Wednesday, 26 December 2012

Vomiting

Just when I thought I could breathe again Jayden woke up this morning and vomited. He had his cup of tea and shortly after bought it up. Danny and I diligently cleaned it up without a word. You could have heard a pin drop after we finished. We both just sat in shock, despair and under an enormous cloud of worry.

It will never stop. Concern about that ugly tumor returning and it drives me crazy. I have spent the entire day thinking about it, worrying about it and as a result feeling physically ill. As I put Jayden's clean clothes away in his cupboards I felt a knot in my stomach that hurt so much I sat down and cried. The emotional weight that we carry around keeping it together so as to live some kind of normal life was so heavy today it was too much to bare.

I truly don't know what to say or do anymore and just find I cry in silence. I hid myself in his room and balled. For it doesn't matter how much I talk about it, it doesn't stop hurting. It doesn't stop me worrying, it doesn't take away the reality of this shitty mess and I'm buggared if I know why we don't get a decent break from it. Or is that even possible?

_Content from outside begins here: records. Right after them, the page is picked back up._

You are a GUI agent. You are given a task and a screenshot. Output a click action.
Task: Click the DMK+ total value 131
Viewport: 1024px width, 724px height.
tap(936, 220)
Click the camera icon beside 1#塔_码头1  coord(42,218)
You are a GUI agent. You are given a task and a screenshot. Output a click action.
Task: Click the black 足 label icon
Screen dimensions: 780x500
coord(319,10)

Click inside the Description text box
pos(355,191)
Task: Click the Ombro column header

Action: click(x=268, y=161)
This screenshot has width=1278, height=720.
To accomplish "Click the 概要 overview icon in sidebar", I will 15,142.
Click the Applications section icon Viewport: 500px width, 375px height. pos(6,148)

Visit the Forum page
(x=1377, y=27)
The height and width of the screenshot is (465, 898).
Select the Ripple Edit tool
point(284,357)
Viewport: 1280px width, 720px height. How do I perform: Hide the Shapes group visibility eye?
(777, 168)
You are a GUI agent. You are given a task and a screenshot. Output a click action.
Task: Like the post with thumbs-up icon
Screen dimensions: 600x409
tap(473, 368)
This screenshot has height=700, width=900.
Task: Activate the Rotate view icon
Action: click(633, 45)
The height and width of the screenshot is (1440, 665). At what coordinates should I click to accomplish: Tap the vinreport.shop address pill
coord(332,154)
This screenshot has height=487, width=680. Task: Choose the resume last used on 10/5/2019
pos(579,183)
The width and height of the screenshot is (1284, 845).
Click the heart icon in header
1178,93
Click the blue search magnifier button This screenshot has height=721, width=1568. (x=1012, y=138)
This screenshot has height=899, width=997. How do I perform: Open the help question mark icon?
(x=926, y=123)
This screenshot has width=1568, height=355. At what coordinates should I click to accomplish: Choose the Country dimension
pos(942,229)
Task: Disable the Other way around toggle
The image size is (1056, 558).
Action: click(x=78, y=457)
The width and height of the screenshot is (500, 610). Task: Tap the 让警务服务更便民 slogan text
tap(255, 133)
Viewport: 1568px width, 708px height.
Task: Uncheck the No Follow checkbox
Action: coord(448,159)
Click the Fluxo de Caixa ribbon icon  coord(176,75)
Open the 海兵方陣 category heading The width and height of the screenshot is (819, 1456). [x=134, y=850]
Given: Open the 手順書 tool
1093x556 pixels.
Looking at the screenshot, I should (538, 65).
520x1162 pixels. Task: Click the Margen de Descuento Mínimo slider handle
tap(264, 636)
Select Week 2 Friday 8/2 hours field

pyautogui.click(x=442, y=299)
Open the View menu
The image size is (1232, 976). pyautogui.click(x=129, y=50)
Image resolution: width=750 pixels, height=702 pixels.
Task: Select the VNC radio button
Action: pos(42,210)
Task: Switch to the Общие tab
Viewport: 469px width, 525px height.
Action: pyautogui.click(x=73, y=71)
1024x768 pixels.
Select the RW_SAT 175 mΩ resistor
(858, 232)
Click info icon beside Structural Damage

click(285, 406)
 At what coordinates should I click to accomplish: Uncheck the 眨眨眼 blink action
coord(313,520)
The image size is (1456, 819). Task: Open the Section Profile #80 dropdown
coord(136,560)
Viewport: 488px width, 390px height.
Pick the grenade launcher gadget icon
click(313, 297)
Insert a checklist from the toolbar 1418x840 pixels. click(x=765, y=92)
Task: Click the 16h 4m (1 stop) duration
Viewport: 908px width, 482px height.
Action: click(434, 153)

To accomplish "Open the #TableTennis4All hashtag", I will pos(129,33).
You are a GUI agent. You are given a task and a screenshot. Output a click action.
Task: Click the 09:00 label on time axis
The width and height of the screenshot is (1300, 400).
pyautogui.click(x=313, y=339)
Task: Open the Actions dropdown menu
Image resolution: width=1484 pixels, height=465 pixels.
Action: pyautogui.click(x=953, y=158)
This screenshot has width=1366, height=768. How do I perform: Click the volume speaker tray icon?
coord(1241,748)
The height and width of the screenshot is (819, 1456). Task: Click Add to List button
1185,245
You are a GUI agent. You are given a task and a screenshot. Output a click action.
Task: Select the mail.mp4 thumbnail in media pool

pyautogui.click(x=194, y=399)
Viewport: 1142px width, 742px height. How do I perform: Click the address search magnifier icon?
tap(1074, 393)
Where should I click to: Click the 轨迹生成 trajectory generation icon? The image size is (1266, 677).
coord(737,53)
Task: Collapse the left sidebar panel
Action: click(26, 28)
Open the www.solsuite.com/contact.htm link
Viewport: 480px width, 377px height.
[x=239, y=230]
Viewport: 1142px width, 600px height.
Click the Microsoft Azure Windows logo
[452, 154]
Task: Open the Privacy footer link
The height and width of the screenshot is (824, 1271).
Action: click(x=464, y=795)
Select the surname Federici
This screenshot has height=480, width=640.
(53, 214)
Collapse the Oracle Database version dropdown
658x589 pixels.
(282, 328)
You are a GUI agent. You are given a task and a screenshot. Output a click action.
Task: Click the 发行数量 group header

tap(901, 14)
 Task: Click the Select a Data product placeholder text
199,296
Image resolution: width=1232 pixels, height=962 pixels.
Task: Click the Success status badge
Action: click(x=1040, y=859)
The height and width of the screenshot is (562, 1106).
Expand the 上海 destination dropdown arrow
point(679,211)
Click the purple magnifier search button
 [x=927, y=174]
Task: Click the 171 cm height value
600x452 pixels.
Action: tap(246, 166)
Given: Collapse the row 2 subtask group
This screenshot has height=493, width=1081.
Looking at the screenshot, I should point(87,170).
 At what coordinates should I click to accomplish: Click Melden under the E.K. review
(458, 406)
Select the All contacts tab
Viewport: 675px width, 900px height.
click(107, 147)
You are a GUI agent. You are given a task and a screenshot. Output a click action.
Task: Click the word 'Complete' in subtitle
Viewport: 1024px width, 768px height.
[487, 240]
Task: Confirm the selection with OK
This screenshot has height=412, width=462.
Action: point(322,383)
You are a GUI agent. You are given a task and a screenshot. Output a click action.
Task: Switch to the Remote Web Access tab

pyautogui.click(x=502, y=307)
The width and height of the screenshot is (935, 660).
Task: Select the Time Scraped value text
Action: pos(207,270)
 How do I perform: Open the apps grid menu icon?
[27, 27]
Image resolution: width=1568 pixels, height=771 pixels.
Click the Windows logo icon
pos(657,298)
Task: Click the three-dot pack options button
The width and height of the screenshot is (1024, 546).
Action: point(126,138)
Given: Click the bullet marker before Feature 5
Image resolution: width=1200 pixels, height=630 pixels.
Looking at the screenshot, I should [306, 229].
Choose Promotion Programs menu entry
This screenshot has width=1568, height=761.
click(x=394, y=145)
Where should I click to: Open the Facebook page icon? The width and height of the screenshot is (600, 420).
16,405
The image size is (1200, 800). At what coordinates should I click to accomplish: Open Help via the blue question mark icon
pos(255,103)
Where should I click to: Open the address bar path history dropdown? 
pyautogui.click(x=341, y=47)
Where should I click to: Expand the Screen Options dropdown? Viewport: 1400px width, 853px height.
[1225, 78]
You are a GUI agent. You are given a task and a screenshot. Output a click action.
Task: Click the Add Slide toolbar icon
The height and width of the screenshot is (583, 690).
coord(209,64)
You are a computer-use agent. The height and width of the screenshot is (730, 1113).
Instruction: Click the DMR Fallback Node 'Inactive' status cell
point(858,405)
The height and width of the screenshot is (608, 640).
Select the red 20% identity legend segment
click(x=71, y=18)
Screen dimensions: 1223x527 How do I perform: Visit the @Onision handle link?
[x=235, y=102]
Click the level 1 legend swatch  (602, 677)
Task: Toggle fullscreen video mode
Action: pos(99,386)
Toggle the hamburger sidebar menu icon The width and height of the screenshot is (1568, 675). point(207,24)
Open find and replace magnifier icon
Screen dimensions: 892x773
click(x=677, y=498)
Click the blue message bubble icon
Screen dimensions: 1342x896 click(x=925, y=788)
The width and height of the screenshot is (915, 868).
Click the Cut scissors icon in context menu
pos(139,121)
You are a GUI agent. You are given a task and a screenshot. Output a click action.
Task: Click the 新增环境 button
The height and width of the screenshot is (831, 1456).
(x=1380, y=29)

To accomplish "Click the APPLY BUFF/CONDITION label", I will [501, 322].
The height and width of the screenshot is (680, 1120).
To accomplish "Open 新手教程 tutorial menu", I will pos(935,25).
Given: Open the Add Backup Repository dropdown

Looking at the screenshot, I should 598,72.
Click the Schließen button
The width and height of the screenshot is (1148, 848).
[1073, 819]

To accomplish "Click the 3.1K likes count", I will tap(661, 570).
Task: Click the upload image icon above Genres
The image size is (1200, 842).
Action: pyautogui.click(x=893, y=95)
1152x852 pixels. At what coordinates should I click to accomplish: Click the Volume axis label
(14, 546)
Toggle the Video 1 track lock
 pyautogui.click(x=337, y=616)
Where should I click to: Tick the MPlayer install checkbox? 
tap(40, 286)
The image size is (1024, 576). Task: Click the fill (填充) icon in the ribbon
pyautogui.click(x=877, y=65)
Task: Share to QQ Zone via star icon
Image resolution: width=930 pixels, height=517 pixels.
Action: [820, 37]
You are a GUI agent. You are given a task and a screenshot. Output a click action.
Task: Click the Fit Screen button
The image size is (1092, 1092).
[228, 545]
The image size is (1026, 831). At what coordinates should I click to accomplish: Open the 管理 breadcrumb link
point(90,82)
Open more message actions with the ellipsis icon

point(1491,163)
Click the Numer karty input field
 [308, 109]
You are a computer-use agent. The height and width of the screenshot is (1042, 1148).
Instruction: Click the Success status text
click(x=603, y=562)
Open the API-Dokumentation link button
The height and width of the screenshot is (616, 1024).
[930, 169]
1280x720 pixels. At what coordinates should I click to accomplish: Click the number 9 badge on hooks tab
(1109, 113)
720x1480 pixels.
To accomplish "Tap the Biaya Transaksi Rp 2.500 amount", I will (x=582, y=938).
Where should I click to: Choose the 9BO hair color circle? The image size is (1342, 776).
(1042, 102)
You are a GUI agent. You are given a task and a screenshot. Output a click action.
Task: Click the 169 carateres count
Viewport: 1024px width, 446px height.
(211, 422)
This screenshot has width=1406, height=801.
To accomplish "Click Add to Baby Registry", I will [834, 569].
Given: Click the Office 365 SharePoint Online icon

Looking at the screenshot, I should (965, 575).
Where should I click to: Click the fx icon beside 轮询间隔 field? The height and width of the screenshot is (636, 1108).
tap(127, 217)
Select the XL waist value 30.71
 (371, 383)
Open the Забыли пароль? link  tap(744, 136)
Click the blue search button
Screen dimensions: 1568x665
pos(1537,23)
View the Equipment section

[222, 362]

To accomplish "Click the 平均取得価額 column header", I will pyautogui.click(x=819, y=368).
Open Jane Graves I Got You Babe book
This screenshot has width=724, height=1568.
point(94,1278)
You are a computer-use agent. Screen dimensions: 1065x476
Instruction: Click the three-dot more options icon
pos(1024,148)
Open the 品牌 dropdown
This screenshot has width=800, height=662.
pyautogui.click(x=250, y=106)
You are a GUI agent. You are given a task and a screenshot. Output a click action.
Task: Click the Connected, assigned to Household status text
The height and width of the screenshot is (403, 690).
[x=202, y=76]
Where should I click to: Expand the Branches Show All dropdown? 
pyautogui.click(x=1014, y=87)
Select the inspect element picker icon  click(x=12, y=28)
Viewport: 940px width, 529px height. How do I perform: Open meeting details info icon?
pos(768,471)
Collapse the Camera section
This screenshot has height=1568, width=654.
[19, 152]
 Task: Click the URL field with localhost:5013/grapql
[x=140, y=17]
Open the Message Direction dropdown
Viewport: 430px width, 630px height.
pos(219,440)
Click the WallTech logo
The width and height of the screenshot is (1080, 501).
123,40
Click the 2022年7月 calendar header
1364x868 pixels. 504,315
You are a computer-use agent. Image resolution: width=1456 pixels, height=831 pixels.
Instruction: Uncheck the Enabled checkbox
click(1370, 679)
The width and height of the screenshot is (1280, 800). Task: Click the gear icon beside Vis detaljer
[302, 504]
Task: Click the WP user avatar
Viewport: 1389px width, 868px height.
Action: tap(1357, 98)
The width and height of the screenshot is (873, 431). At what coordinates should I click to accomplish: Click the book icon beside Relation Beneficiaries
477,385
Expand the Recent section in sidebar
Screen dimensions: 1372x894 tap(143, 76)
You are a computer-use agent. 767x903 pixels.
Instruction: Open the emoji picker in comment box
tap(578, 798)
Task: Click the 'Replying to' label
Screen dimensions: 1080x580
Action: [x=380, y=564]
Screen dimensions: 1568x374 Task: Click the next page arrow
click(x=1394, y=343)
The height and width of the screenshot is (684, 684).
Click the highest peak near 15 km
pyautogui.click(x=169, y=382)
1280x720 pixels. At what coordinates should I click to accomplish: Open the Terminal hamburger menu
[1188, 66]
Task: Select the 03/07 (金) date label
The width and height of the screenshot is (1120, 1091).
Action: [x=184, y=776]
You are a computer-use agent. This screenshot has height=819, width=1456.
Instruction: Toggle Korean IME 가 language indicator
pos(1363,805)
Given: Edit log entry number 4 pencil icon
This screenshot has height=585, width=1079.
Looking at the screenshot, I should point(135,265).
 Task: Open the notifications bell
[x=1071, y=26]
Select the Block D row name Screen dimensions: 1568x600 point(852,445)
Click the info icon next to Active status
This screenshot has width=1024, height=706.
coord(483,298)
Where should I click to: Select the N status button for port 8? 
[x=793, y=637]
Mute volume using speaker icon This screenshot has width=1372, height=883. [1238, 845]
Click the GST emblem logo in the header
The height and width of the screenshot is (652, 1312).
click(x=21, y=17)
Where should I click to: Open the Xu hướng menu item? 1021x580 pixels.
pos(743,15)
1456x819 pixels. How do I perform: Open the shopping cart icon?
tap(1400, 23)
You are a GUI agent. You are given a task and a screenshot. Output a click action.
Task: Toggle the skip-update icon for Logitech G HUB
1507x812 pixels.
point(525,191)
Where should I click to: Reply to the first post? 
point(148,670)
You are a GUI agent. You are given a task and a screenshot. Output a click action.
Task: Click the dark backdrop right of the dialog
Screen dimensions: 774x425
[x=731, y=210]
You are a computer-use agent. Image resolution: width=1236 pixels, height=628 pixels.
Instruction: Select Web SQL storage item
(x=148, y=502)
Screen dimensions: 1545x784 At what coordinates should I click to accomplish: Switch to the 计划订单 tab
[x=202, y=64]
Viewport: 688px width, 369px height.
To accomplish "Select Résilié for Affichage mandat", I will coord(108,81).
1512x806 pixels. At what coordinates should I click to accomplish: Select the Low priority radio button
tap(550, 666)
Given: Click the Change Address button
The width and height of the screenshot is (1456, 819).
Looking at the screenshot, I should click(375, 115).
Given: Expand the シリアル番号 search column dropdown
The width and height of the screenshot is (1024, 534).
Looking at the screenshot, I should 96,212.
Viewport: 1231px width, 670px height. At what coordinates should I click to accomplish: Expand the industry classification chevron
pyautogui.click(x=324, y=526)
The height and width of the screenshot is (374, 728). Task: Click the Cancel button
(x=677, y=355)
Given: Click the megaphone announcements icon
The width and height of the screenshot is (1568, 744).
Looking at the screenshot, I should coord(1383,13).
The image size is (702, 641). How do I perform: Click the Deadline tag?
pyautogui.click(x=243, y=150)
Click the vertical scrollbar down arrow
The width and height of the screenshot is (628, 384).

I thought for a few days there I could feel somewhat normal and in someways I did. I managed to have a laugh, smiled and enjoy myself over Xmas even though deep down I still hurt. Truth be known I just wanted everyone, especially Jayden to remember this Xmas as a truly special one no matter what, should it be his last. That we can all remember being happy, smiling and loving being together.

My little man is asleep now and I'm laying next to him. It's quiet and all I can hear is him breathing. Tears roll down my face as I try to fight off the thought of not being able to hear that sound. I'm so scared. That one day I will lose him. That with every awful sign like this morning, that fear grows. Nothing is more painful than this, nothing.
I so wish I could hold him forever. That nothing would ever take his beautiful face away from me. That his arms will always open to me for a cuddle, that he will grow old doing that.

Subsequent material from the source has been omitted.